Multiple dispatch basically is just a system where methods are registered with the types that are provided as arguments. For example, let us consider that the calculation of two things will yield the same result, but the steps to get there are semantically different. In this example, we will consider this with an example from a package I wrote. In this example, we have two types, the first is the OddFrame, which is just a data structure similar to a typical DataFrame, and then there is the FrameGroup. The FrameGroup is a collection of OddFrames. If we wanted to get the labels of the OddFrame, as an example, it would be quite different to getting the labels of the FrameGroup. If we just provide the types to the arguments in the same function definition, we can get the same functionality from the same call for two entirely different structures, e.g.
names(od::AbstractOddFrame) = od.labels
names(fg::OddFrameContainer) = [label for label in fg.labels]
These are abstract versions of the types, the types OddFrame and Framegroup are sub-types of AbstractOddFrame and OddFrameContainer reespectively.

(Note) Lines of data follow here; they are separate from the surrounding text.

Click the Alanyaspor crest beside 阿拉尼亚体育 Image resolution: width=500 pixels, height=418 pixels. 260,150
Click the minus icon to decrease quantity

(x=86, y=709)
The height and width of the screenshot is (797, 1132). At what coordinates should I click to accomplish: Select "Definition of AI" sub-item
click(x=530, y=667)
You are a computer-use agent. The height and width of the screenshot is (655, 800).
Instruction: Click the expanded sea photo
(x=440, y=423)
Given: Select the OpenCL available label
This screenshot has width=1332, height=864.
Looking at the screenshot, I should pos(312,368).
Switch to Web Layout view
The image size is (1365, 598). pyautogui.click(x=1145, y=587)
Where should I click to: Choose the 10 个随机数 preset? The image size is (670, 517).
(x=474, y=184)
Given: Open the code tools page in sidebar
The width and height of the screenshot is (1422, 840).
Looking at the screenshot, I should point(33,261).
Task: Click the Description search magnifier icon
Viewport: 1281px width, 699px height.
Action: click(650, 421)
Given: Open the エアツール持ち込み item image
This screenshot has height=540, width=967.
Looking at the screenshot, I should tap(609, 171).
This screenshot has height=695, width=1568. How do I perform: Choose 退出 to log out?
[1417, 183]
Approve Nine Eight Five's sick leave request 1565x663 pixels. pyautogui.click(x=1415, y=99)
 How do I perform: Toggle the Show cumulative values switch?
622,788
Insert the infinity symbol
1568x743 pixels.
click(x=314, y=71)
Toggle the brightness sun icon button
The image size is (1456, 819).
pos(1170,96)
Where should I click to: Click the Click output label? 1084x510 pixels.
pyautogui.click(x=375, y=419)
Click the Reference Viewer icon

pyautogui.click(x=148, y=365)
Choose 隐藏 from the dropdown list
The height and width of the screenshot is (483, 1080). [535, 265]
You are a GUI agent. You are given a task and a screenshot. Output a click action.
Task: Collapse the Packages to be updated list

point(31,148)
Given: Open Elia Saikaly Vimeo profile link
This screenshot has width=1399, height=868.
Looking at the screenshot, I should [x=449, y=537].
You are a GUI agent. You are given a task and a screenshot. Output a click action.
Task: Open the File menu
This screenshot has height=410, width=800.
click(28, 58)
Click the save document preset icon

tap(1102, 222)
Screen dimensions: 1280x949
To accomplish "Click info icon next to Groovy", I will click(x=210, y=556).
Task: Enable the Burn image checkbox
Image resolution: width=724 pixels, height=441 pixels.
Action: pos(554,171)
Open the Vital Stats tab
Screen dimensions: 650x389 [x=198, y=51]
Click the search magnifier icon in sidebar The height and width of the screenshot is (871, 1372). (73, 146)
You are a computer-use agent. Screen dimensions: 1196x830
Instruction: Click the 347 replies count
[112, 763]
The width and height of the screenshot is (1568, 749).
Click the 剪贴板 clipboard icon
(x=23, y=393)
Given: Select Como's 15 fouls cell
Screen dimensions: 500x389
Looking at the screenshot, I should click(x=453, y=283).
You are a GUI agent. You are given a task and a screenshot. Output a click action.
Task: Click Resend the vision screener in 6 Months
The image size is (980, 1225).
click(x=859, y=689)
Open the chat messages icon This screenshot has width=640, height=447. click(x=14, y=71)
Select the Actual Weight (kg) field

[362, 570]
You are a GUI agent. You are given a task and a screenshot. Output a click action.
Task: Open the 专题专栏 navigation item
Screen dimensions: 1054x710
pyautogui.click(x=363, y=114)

Now if we were to call names() on one or the other, we get the same result, but the steps we took to get there were different. For the end user, they do not even realize things are different. It goes much further in Julia as it is used to extend functions, do indexing, iteration, and can actually allow you to do so much cool stuff with constructors. If you would like to see some rather advanced constructors, you can actually look at the source for those constructors here:
Comparing it to object-oriented programming, which perhaps you are more familiar with, these dispatch calls work to create the same methods while not making the methods children of any particular type.